Novel thermoelectric materials have already resulted in a new consumer product: a simple, efficient way of cooling car seats in hot climates. The devices, similar to the more-familiar car seat heaters, provide comfort directly to the individual rather than cooling the entire car, saving on air-conditioning and energy costs.
The research is based on the principle of thermoelectric cooling and heating, which was first discovered in the early 19th century and was advanced into some practical applications in the 1960s by MIT professor (and former president) Paul Gray, among others.

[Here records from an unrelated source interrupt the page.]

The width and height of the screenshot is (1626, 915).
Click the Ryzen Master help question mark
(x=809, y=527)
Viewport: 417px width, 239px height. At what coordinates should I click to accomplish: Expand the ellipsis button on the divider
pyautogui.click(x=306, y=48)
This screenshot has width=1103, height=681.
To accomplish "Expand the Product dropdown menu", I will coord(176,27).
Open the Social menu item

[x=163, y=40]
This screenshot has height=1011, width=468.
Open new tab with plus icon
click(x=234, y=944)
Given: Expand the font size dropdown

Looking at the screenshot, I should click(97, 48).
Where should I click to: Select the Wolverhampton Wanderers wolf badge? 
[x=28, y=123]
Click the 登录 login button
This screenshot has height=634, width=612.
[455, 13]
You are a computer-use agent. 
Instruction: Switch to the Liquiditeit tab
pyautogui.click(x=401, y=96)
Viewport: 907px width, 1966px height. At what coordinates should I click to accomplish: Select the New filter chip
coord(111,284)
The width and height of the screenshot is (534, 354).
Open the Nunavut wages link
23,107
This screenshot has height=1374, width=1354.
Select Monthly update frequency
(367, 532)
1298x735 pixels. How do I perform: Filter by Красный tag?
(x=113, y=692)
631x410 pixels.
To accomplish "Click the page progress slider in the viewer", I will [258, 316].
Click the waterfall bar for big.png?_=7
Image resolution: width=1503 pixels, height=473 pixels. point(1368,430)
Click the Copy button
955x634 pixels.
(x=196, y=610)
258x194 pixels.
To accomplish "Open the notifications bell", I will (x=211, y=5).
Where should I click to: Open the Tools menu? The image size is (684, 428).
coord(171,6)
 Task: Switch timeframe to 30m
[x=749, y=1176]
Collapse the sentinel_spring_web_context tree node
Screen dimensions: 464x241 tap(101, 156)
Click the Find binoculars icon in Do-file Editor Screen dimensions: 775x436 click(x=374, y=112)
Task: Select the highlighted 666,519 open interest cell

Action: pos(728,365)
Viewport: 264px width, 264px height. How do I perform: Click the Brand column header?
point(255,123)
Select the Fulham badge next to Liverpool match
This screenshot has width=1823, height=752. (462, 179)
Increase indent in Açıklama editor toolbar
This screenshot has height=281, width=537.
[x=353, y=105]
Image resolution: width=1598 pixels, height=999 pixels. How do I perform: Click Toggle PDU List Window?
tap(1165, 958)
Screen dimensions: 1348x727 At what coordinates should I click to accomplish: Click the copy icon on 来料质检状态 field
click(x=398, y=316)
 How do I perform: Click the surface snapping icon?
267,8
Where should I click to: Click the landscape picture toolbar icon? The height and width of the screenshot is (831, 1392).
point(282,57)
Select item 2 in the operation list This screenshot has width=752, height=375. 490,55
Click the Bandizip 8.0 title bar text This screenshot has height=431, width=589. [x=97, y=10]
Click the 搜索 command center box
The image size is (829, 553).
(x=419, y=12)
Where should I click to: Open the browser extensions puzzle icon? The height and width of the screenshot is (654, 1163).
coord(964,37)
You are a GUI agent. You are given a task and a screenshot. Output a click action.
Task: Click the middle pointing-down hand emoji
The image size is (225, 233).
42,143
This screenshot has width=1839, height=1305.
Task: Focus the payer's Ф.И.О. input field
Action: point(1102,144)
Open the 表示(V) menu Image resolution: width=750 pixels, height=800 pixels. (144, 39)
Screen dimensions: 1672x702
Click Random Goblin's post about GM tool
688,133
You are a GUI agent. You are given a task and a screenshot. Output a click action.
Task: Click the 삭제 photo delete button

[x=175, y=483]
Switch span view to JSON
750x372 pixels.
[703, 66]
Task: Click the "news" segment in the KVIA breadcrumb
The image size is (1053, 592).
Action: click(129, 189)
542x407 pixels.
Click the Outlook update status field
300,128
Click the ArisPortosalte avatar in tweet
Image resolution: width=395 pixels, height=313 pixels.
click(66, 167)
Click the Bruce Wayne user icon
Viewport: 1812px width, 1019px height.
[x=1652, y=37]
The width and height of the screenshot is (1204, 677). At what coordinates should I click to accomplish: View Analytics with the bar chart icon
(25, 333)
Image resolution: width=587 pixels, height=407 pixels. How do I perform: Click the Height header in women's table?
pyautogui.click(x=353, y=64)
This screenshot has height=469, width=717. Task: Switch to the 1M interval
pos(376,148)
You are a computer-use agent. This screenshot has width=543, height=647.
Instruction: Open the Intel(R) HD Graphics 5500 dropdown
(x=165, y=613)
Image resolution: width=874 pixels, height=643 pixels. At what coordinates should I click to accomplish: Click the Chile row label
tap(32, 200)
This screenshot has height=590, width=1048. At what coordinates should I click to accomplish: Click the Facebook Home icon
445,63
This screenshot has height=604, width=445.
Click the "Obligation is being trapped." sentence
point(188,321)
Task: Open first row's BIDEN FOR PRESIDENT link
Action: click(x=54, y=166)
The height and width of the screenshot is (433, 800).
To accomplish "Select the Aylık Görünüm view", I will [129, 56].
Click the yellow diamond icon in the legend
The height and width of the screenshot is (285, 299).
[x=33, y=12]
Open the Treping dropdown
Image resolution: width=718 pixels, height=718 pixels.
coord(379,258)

Dresselhaus and his colleagues are now applying nanotechnology and other cutting-edge technologies to the field. She'll describe her work toward better thermoelectric materials in an invited talk on Monday, Nov. 26 at the annual meeting of the Materials Research Society in Boston.
Thermoelectric devices are based on the fact that when certain materials are heated, they generate a significant electrical voltage. On the other hand, when a voltage is applied to them, they become hotter on one side, and colder on the other. The process works with a variety of materials, and particularly well with semiconductors -- the materials from which computer chips are made. But it always had one big drawback: it is very inefficient.........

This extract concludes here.